步驟(2)中所述緩沖液A進(jìn)一步包括：800μL 20％Tween20。

步驟(2)中所述緩沖液A進(jìn)一步包括：160μL 5mol/L NaOH。

步驟(2)中所述緩沖液A進(jìn)一步包括：7.04mL ddH₂O

步驟(3)中所述緩沖液B進(jìn)一步包括：1mL pH8.01mol/L Tris-HCl。

步驟(3)中所述緩沖液B進(jìn)一步包括：40μL pH8.00.5mol/LEDTA。

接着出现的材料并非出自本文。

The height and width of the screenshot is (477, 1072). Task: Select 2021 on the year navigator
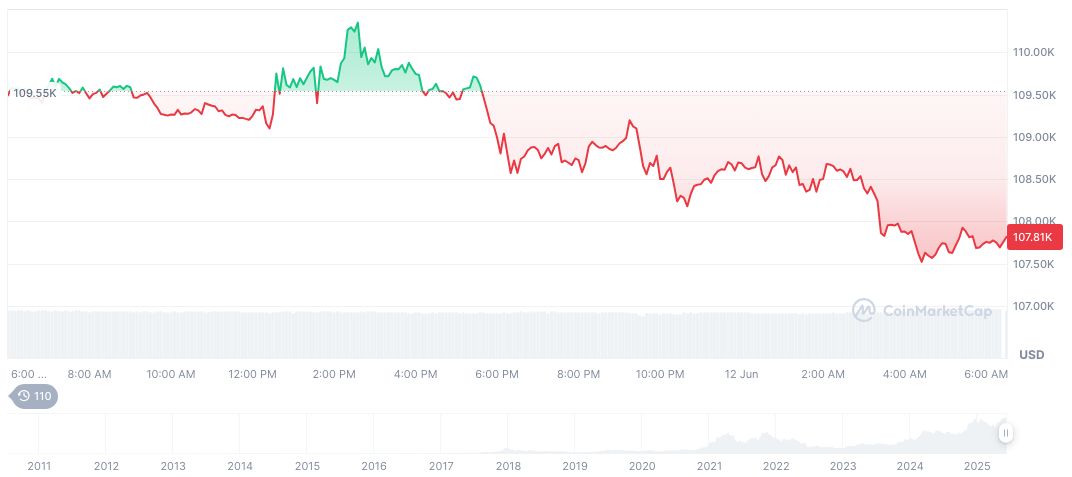point(709,466)
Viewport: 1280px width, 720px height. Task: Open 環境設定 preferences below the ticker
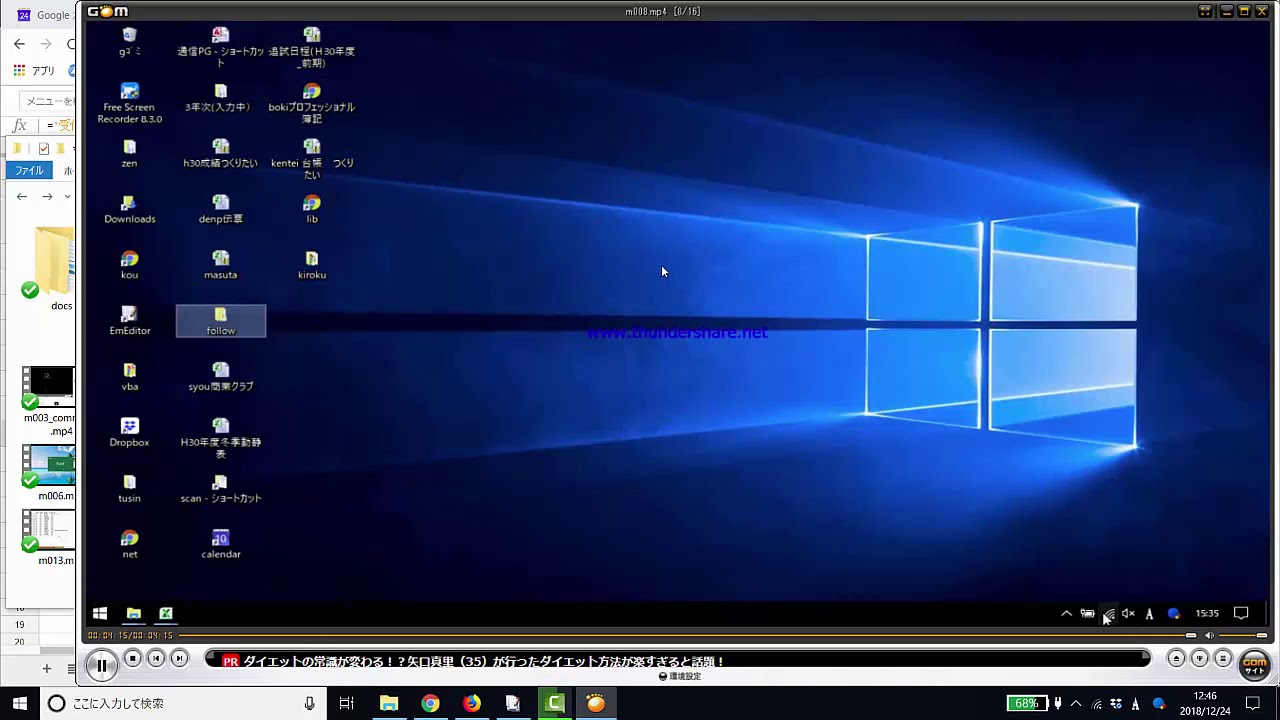pyautogui.click(x=680, y=676)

步驟(3)中所述緩沖液B進(jìn)一步包括：8.96mL ddH₂O。

本發(fā)明有益的技術(shù)效果包括：

(1)本發(fā)明僅用NaOH、Tween20、Tris-HCl和EDTA 4種化學(xué)試劑，共140μL提取液，成本低。

(2)本發(fā)明操作簡(jiǎn)便，僅需3步，每人每天可以提取上千份樣品。

(3)本發(fā)明儀器設(shè)備簡(jiǎn)單，只需常規(guī)的PCR儀。